JACKSON TWP.  The future is now for the Jackson Polar Bears.

As a team that spent a large chunk of the regular season ranked at the top of the Associated Press Division I state poll, Jackson has plenty of experienced, talented seniors who have been key parts of the program over the past several seasons. But look beyond the known commodities and you’ll find a collection of underclassmen who have not only contributed this season, but assumed big parts in the team’s 23-1 start.

Sophomore pitcher Yianni Skeriotis, sophomore pitcher/infielder Clay Crawford, sophomore catcher Clay Wright and freshman infielder Josh Romans are just four of the young players who have found their way into the lineup and veteran head coach Bill Gamble credits both his veterans and younger players for the combination of seniors and newcomers working well.

“What I think you’re seeing is a group of seniors that have accepted those underclassmen and their roles. What gets overlook a lot of times is our catchers. Yeah, (Dillon) Dingler gets the spotlight, by T.J. Donnelly and Trey Wright have also done an outstanding job of really taking control of our pitchers in general,” Gamble said. The young guys have stepped into their roles and I think that’s a credit to our seniors who have accepted them. You have guys like Romans as a freshman, Trey and Yianni (Skeriotis) of course.”
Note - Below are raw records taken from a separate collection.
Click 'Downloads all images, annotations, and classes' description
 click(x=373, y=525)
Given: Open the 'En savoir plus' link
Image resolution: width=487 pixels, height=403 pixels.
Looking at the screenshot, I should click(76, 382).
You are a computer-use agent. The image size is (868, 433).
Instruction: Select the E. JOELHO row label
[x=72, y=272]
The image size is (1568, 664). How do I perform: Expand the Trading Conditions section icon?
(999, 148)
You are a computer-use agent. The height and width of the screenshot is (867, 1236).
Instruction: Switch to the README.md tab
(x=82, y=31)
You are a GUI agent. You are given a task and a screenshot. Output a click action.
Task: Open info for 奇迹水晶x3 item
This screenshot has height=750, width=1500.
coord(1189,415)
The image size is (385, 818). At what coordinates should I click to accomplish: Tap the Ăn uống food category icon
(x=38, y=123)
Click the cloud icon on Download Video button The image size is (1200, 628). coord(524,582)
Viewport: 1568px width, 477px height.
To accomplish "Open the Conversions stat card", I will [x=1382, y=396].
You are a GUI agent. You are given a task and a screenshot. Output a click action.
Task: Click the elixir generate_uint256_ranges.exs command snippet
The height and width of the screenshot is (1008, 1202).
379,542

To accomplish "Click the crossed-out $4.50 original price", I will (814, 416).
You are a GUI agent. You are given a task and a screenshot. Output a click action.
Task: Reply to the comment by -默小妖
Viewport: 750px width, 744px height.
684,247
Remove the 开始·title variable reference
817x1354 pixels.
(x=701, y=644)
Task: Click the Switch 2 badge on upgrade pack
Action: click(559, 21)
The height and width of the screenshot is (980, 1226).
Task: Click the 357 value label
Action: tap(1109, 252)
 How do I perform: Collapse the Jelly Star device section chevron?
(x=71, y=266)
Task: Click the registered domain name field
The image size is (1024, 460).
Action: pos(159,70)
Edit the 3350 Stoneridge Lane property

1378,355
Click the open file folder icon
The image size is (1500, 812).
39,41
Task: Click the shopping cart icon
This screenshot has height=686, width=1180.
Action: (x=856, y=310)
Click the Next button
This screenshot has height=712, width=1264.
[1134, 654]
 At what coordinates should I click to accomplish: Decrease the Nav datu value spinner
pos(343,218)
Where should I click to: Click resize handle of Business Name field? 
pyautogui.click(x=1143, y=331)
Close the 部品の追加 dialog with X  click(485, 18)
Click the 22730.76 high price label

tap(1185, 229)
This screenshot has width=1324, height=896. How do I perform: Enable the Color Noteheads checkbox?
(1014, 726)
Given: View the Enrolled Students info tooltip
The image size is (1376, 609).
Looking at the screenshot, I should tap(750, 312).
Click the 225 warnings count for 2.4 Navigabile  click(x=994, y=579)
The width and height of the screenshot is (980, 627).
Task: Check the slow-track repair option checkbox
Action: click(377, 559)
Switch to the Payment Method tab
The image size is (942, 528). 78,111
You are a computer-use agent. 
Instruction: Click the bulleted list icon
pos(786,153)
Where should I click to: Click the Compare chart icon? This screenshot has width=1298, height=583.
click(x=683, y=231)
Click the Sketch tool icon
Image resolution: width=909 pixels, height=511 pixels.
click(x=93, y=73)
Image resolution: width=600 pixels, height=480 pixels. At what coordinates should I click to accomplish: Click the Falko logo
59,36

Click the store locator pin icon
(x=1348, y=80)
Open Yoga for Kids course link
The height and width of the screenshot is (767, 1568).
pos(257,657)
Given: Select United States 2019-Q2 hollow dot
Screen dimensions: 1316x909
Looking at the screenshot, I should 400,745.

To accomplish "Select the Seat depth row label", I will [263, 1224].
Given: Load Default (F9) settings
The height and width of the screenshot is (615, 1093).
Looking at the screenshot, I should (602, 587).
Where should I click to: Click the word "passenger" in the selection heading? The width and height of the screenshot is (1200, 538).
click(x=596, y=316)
The reason the younger players have been accepted, according to Gamble, is that anyone who receives playing time for Jackson has done so by proving themselves within the team, succeeding against a high level of internal competition. For a school with two varsity teams and a successful JV team, earning playing time is no easy task.

If a player can prove himself in practice against a Division I recruit such as Kyle Nicolas or Dingler, then succeeding in a game against another team isn’t much of a change.

“They’ve earned it in practice and they’ve earned it in competition. To be our there, you’ve put yourself through our intrasquad (scrimmages) and our cage scrimmages,” Gamble said. “If you’re able to get our guys out, you’ve gotten out some tough hitters, so I think that’s where the competition level in our practices really pays off for our depth. To get our guys out and for our hitters to hit that kind of pitching, it puts us in a position to be successful when we play someone in a different jersey.”

Having good pitching depth, whether it’s seniors or freshmen and sophomores, is extremely valuable in the postseason. The four teams to reach the district semifinals in the Canton Division I bracket all have top-level arms and the top two seeds, Jackson and Green, both have a Division I college commit as their top pitcher.

Gamble noted that due to the rain that pushed back the first round of tournament games and subsequently postponed the second round as well, the break between the sectional finals and district semifinals is two days shorter than originally scheduled, but it’s still long enough to get rest for Nicolas and Skeriotis, who combined for a shutout of Wooster in a 4-0 sectional final win.

The Wooster matchup was a good one to start the postseason, as the Generals have given Jackson tough games in the postseason in recent years. When tournament challenges roll around, the Polar Bears are able to call on their wealth of postseason experience not only on the diamond, but beyond.

More than half of the varsity roster consists of players who have been a part of the state championship boys basketball team, football team’s playoff appearance or a championship in another sport. As the 2014 state champions and a 20-plus-win team in the two seasons since, Jackson is a target for opponents looking to score a win against one of the area’s top programs. 

It’s a fact not lost on the players or coaches, who know that easing up for even an inning or two is something they must avoid.

“We talk about that … every day, we get everybody’s best. That doesn’t change … but that’s a credit to our guys. They get after it every day and they know there’s no throw-away innings or at-bats,” Gamble said. “You’ve got a lot of football guys who played in Week 11 (playoffs), played for a league title at the end of the year … we’ve had a lot of multiple-sport guys who have played for titles and played in the postseason. It slows everything down for them when you have that experience.”

When the season does come to an end, an accomplished group of seniors will exit the program, but based on the results of the season and tournament, the next wave of players looking to take their place and lead Jackson to future state titles is well on its way.